= Catholic Bishops' Conference of Myanmar =

Assembly of Catholic bishops

The Catholic Bishops' Conference of Myanmar (CBCM), formerly the Catholic Bishops' Conference of Burma, is the episcopal conference of Myanmar (also called Burma).

==Composition==
The Conference consists of various commissions, agencies, councils and other bodies. Day-to-day operations are overseen by a secretariat. The membership comprises bishops and auxiliary bishops of the 16 dioceses of Myanmar. As of 2020, the president of the CBCM is Cardinal Charles Maung Bo.

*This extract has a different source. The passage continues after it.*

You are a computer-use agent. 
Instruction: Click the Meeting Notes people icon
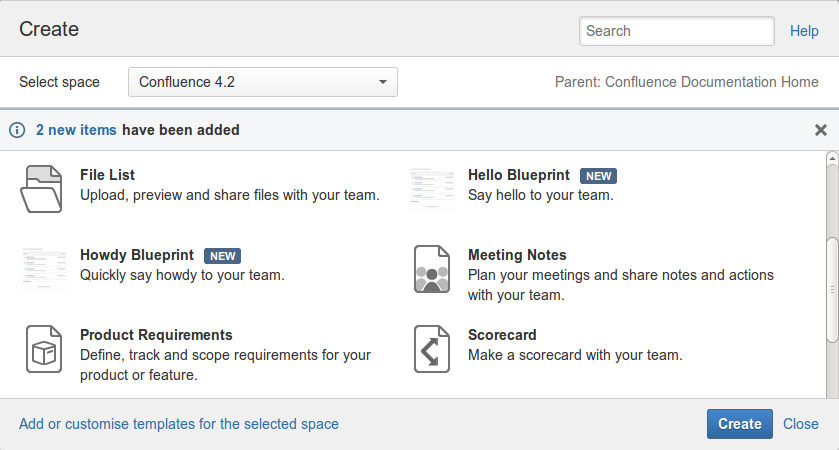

Following anti-Muslim violence in Meikhtila and Lashio in 2013, the CBCM issued a public statement in June 2013 urging the government to protect, promote and fulfill the religious rights of all, especially minority communities. The bishops’ conference declared the liturgical year from 24 November 2013 to the Solemnity of Christ the King on 23 November 2014 as the "500th Great Jubilee Year" of Catholicism in Myanmar.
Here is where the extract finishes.